** Opening EXCERPTED DATA block **

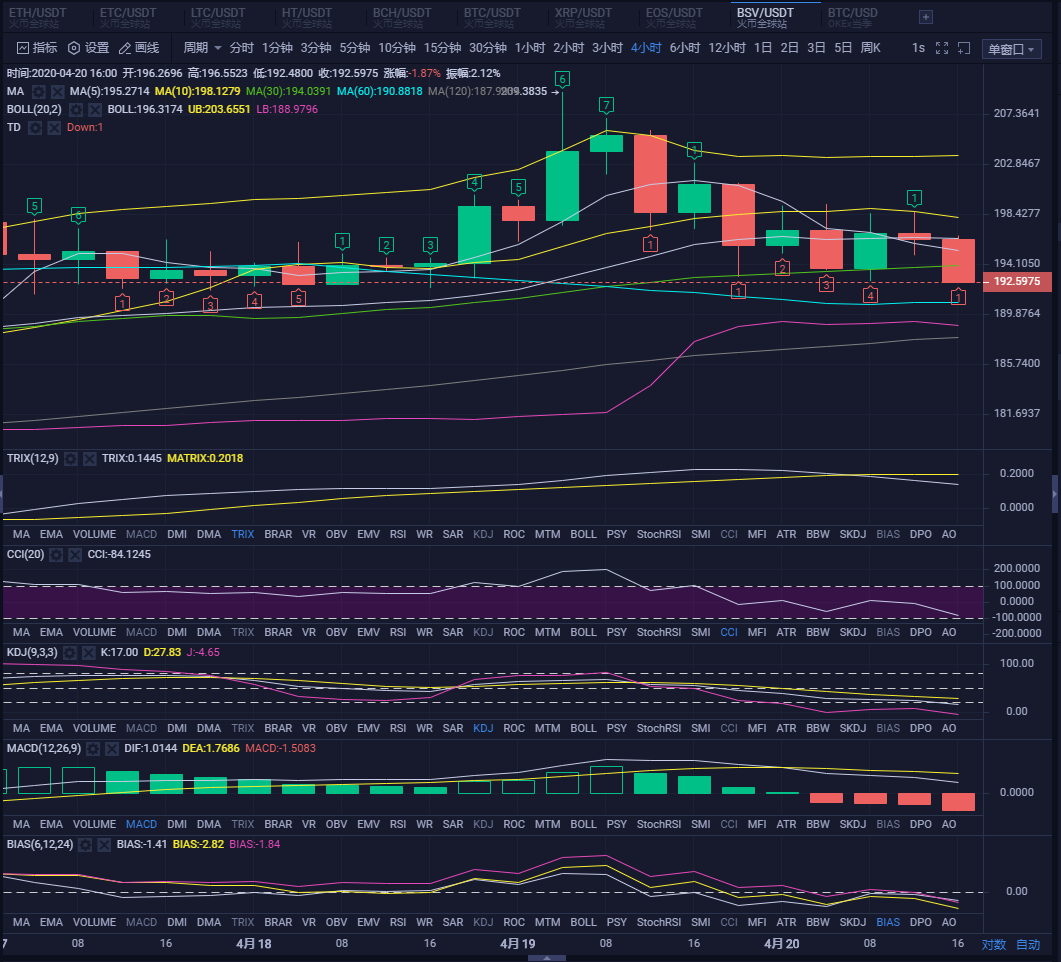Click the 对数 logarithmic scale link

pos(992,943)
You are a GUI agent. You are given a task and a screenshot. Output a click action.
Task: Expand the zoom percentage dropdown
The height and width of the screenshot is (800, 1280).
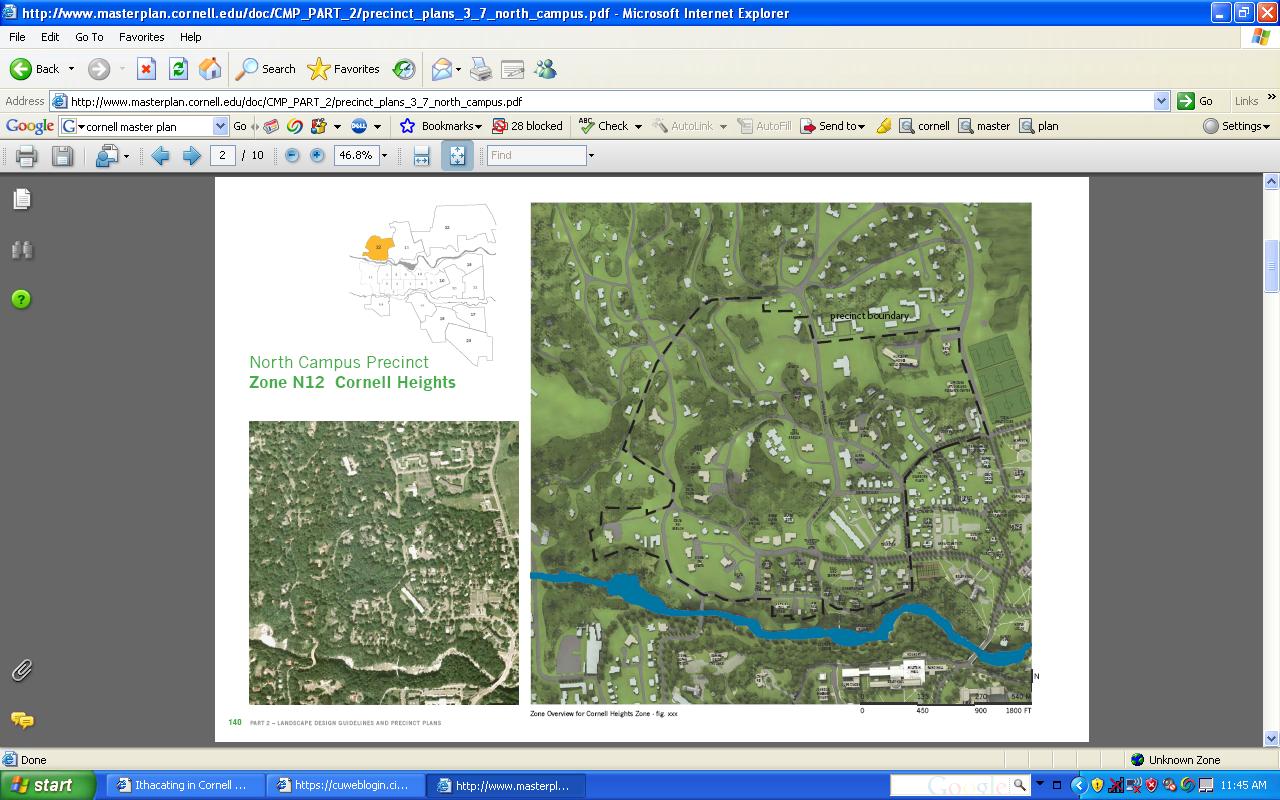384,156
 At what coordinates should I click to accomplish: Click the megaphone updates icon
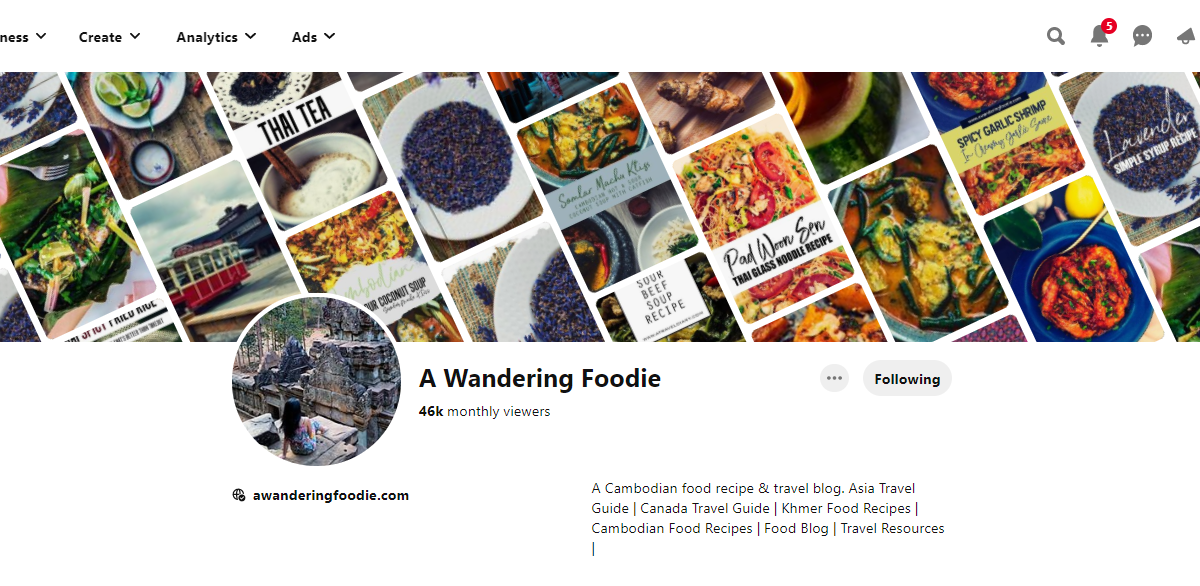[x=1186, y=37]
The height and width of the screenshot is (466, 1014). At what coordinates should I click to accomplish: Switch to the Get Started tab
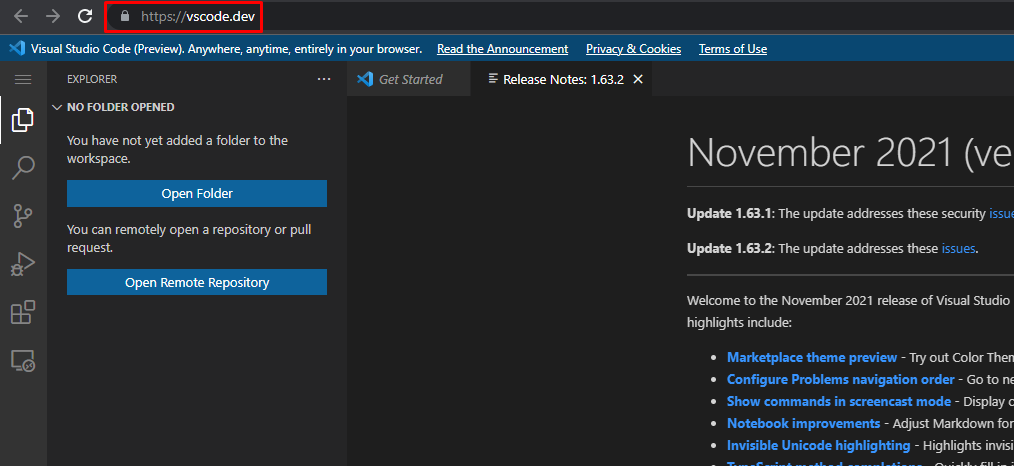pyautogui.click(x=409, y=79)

** Closing EXCERPTED DATA block **

**BRIEF**
Retype, without any picture, exactly the lines from the one with "You are a GUI" through the end of the entries, inclusive.

**EXERCISE ANSWER**
You are a GUI agent. You are given a task and a screenshot. Output a click action.
Task: Expand the zoom percentage dropdown
The height and width of the screenshot is (800, 1280).
384,156
 At what coordinates should I click to accomplish: Click the megaphone updates icon
[x=1186, y=37]
The height and width of the screenshot is (466, 1014). At what coordinates should I click to accomplish: Switch to the Get Started tab
pyautogui.click(x=409, y=79)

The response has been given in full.